The makeup for these two old people is not really comparable, however. Bad Grandpa's is so fantastically good that it doesn't need film lighting or a camera to fool people. This is makeup that is fooling regular people on a sunny day in Tennessee. It is excellent work.

Mr. Knoxville and Mr. Nicoll
Terrible Direction. While Bad Grandpa mostly works – the film is a serious of pranks played on unsuspecting regular people who don't know they're about to be in a movie – these bits are connected by sequences in which the grandpa (Knoxville) and the grandson (Jackson Nicoll) ride in a car together and sort of pretend that they are in a real movie about a grandad and his grandson. This makes no sense, of course, because we know that they are both in on the joke. We don't believe that either one of them believes in this grandpa/grandson fiction. I was hoping for something a little more meta connecting the bits: perhaps a series of sequences where Knoxville explained to the young actor what normally happens in these kind of buddy-road movies. Or something. Anything but pretense.

Like Grandpa's director Jeff Tremaine, August's director John Wells (who also directed the terrible adaptation of Tracy Letts' Killer Joe) is mostly a television director. And it shows. August: Osage County was a play about a house and a family. The play is filled with simultaneous scenes and a big family-style mise en scène, like the portions at Buca Di Beppo. But the film doesn't embrace this idea at all. Not only does Wells not focus on the house as an important plot-point or character motivation (no shots of empty rooms or childhood bedrooms or kitchens or even many of the outside of the house), the film can't find focus. Whose story is this? August is fundamentally confused about this question. This is not a question in the play: it's a play about a house. But Wells doesn't make this a movie about a house, and instead insists on following someone's story. But whose? He never decides.

In fact, while August: Osage County is not as bad as the poster to the right would have us believe, it is still a mess of a movie. This is a stagey script elevated by excellent acting.
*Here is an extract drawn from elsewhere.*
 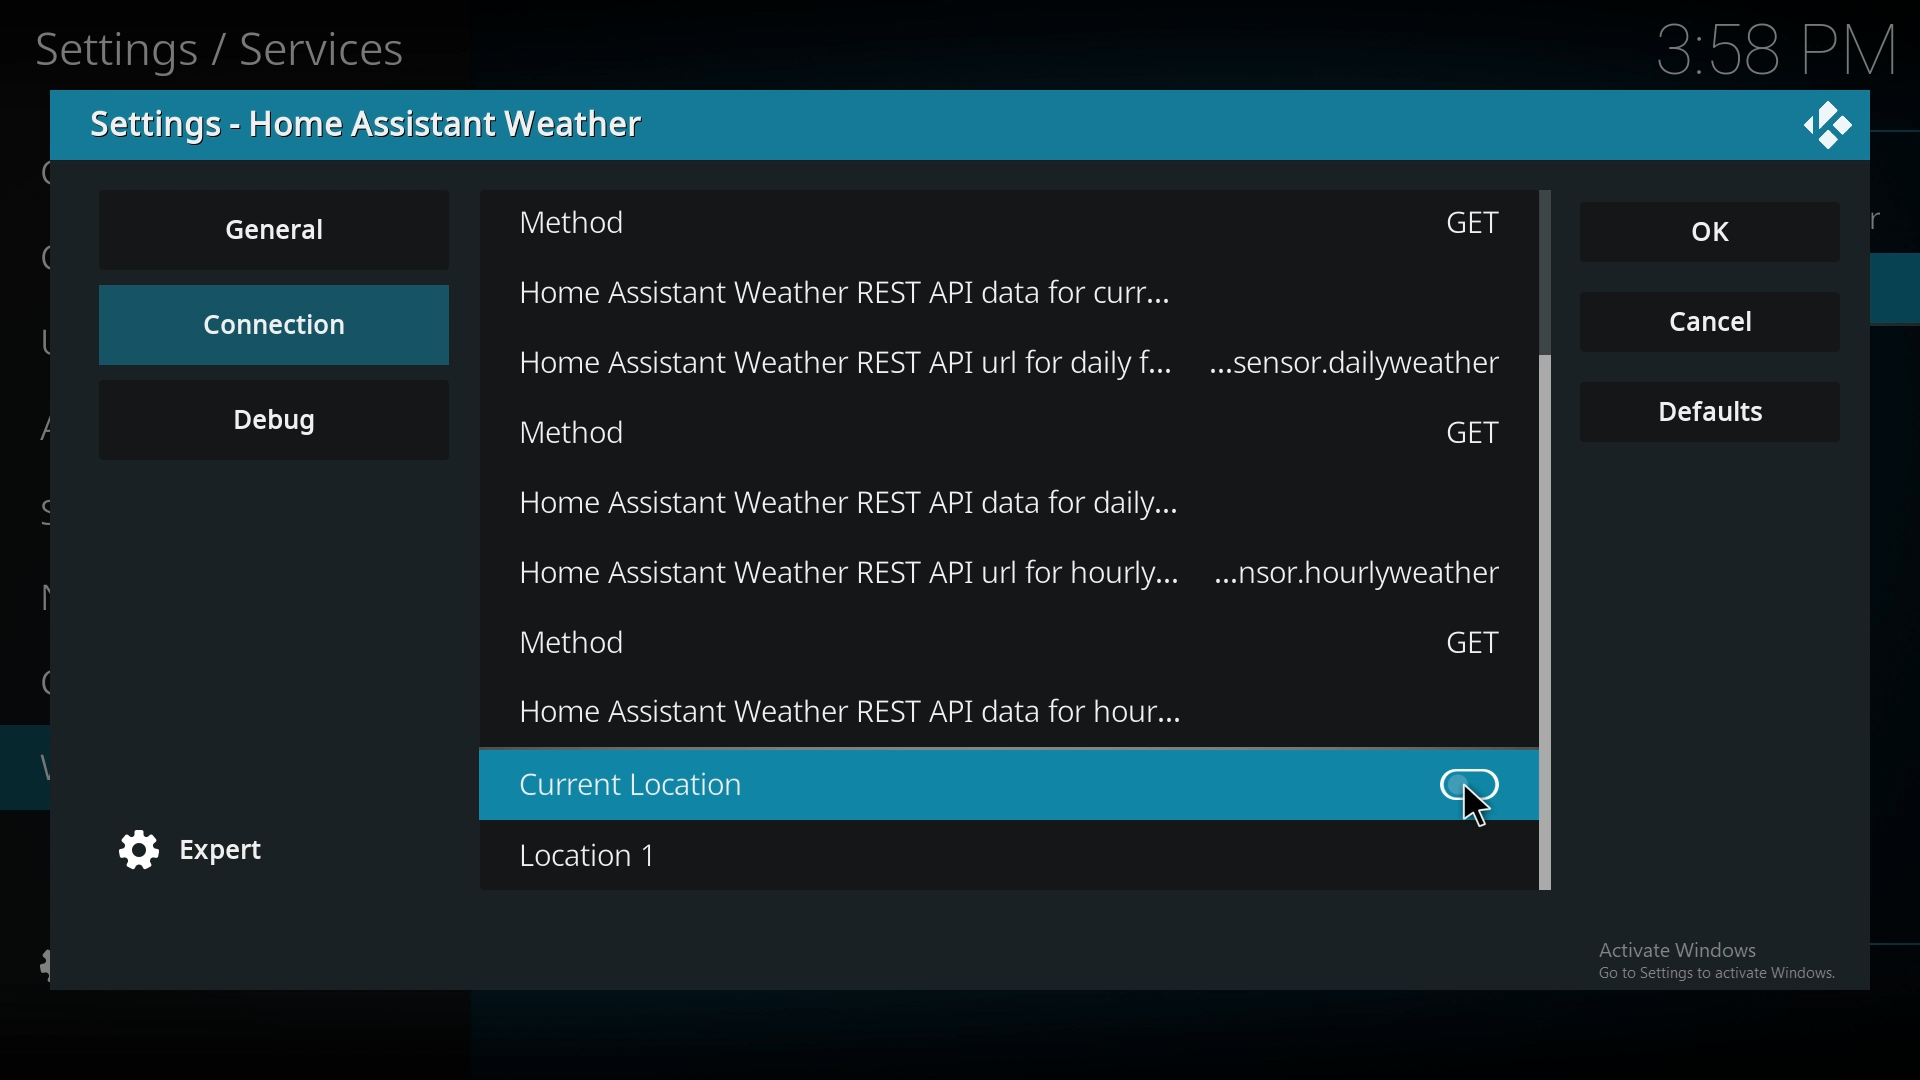 I want to click on defaults, so click(x=1712, y=413).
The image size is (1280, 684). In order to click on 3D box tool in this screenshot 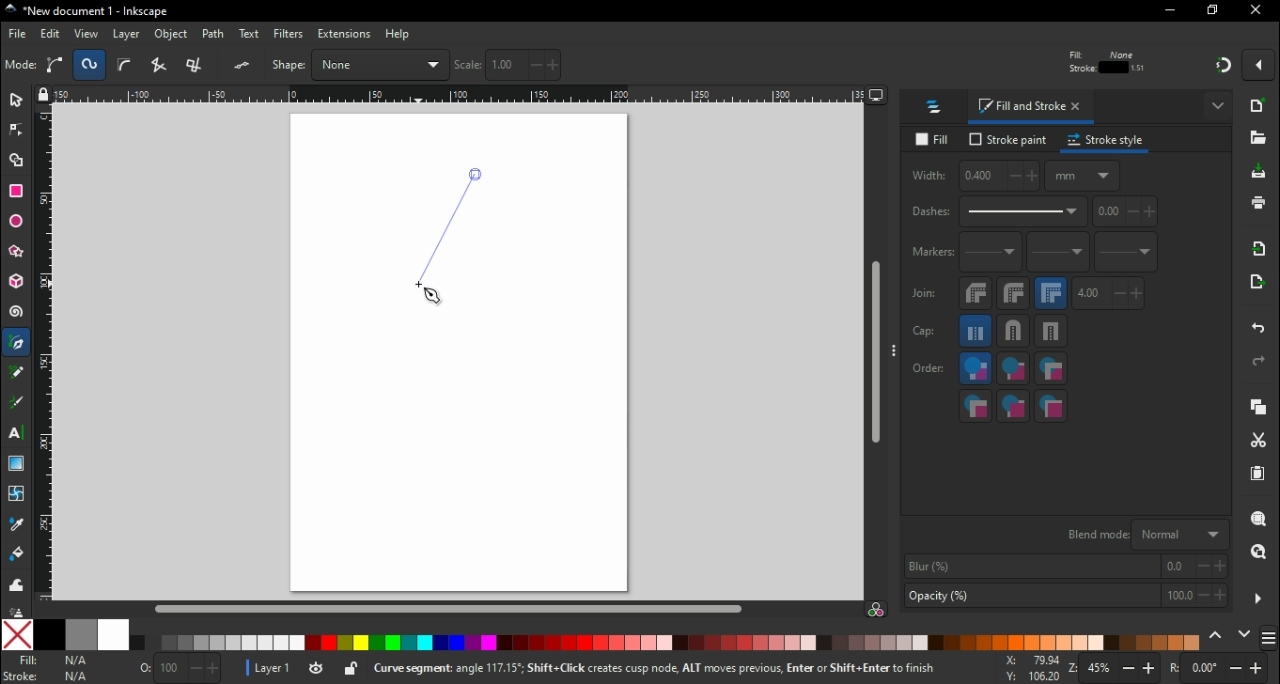, I will do `click(16, 284)`.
All of the highlights of Tracy Letts's play (a hybrid of Sam Shepard's Buried Child and Eugene O'Neill's Long Day's Journey into Night) are still there, but they don't pack the punch they do in the play. They seem diffused by having too many celebrities in a single room. And Letts (who made his own play into a screenplay) hasn't cut the play enough. The play's theatrically intriguing prologue sequence, which involves the patriarch of the family, is inexplicably retained for the film, a decision which my companions who hadn't read the play found very confusing. The plot still works, of course – incest, betrayal, lots of furious family drama – particularly when the acting is this good, but the direction is noticeably terrible, and the film is frustrating throughout for its misplaced perspectives, and almost total lack of a point of view.

Bad Grandpa s also a big ol' nasty mess, and it will probably give you exactly what you expect. In truth, it gave me much more than I was expecting. This movie is hilarious. I did the movie up right and went with three straight guys. You should probably also have a beer or two before going. But if you're ready to laugh, Bad Grandpa will not disappoint. The bits are hilarious – even the tired ones. And my companions and I found ourselves anticipating with relish the ridiculous stuff they were going to do. Oh no, oh my lord, no way, we would say to one another, and then slap each other and laugh hysterically. At more than one point the laughter actually took over and we were all a little out of control. This is totally unbridled absurdity at its most shameless.